Since it made its original offer in December, Broadcom (NASDAQ: AVGO) hasn’t taken its sights off of Qualcomm (NASDAQ: QCOM). In fact, the company has only become more aggressive, tackling the acquisition from every angle to convince audiences that it’d work out. The offer in December was valued at $70 per share, with $60 paid in cash, and the other $10 paid through Broadcom stock. Today, Broadcom has increased its offer to $60 in cash, and $22 in Broadcom stock, giving the proposed deal a value of $121 billion USD.
From the beginning, Qualcomm has said that even if it were interested in a deal, the regulatory rigmarole for approval would take about 18 months. Broadcom has always disagreed, but has amplified its assurances by essentially offering Qualcomm a no-risk guarantee, promising a “ticking fee” that would be provided in the event the deal is not over within a year, and a reverse termination fee if regulation roadblocks arise.
The fruits of Qualcomm’s 5G labor are expected to be seen later this year
The $70 share in December may have seemed unattractive to Qualcomm, and for agreeably good reason. $121 billion is a lot harder to ignore, however. This latest attack by Broadcom landed at the same time rumors began to creep out that Apple is planning to go all-in on Intel (NASDAQ: INTC) for modems that go into its iPhones. Such a move would be huge for Intel, but a real blow to Qualcomm, making the current offer appear even more lucrative.
At the same time, nothing has changed with regards to Qualcomm’s roadmap. In 2018, the company will be putting up its real first fight against Intel’s server market, with the Centriq CPU series, and the first “all day” LTE laptops are expected to land in a couple of months. And, in addition to the company’s huge VR/AR/XR push, the company is gearing up for the massive 5G roll out that will hopefully kick off by the end of the year.

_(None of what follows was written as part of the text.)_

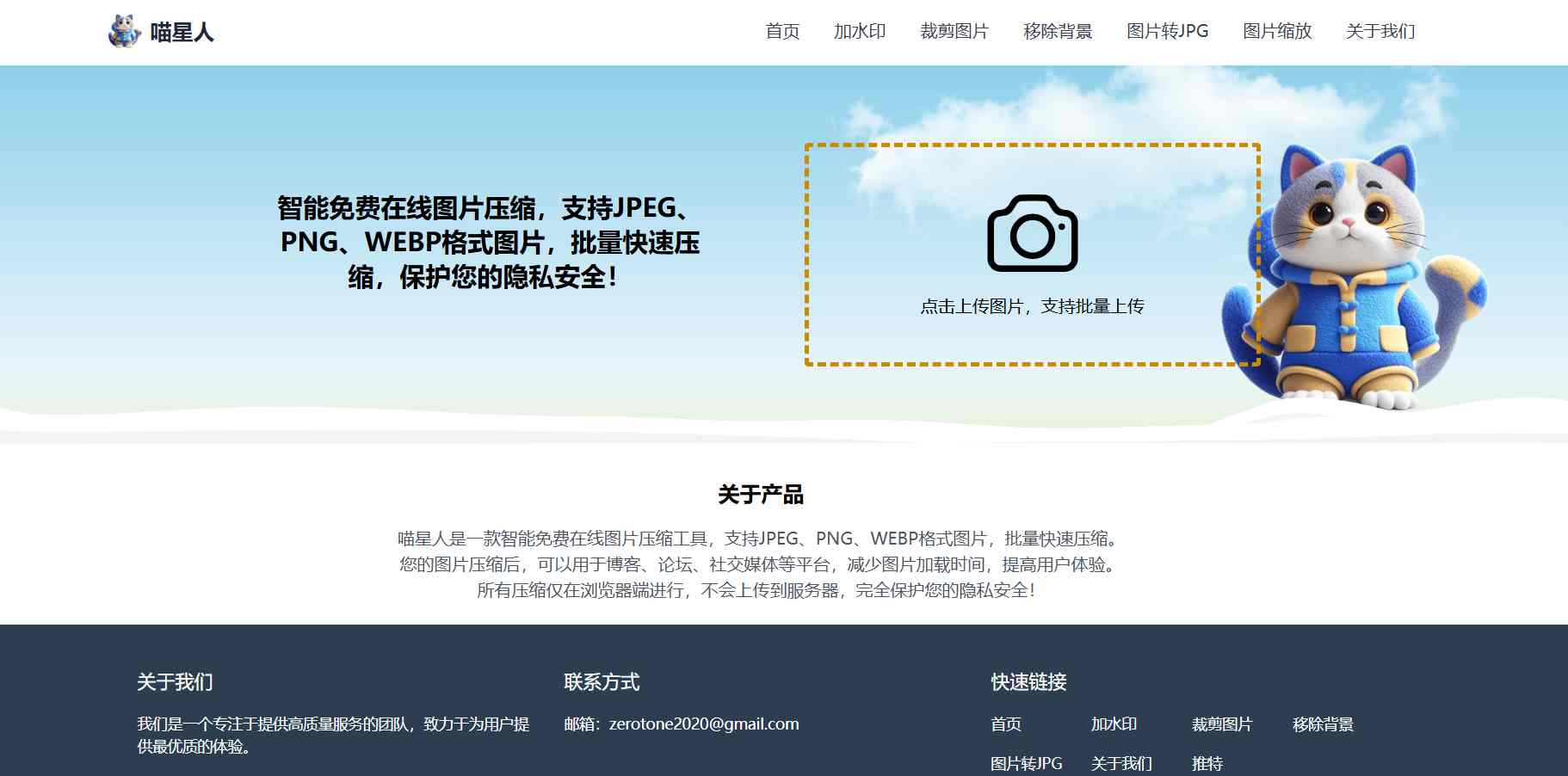Select 裁剪图片 in the top navigation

While both Broadcom’s and Qualcomm’s stocks are down a few percentage points today, this latest proposal happened to occur on a day that the markets are seeing a frustrating amount of red. Nonetheless, Broadcom has claimed that this is its final offer, so it shouldn’t be long before we hear from corporate on its decision.

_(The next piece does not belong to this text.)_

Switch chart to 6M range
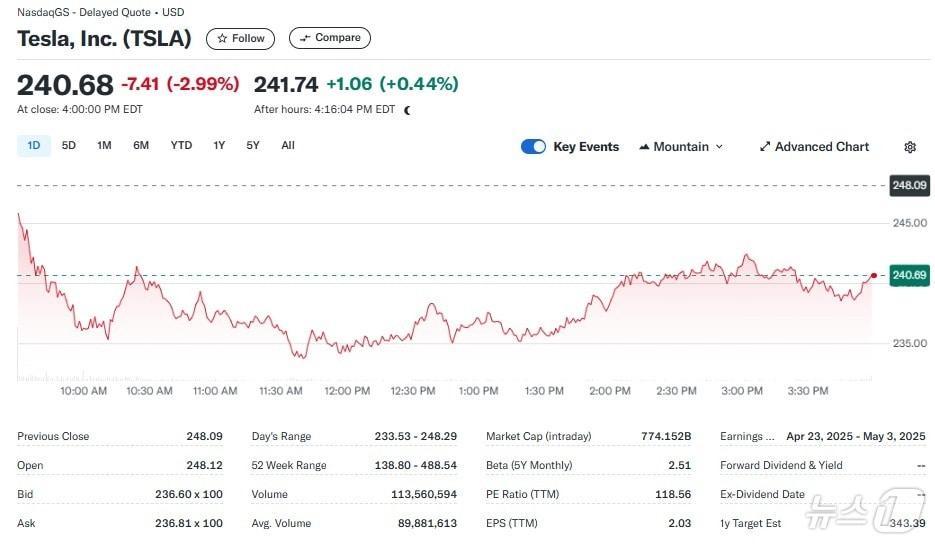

If Qualcomm does in fact agree to this deal, CNBC reports that it would create $3 billion in synergies, and in effect result in thousands of layoffs. However, some analysts are digging for the upside, stating that the industry is in such bad need for tech talent, that anyone considered redundant should find some quick work. If only it were always as easy as that sounds.
It’s undeniable that if Qualcomm were to agree to an acquisition based on Broadcom’s terms, its shareholders would come out ahead in the near-term. At the same time, I still don’t have faith that Broadcom is a suitor we’d see ever behind an ultra-successful future Qualcomm, in terms of product development and its role in delivering technologies which positively impact our digital lives. The company is currently pretty nimble, and its goal is to innovate. My gut tells me that if Broadcom swallows Qualcomm up (making for a commical name pairing), the San Diego native may seem less interesting going forward. Broadcom isn’t exactly the most exciting company on the block.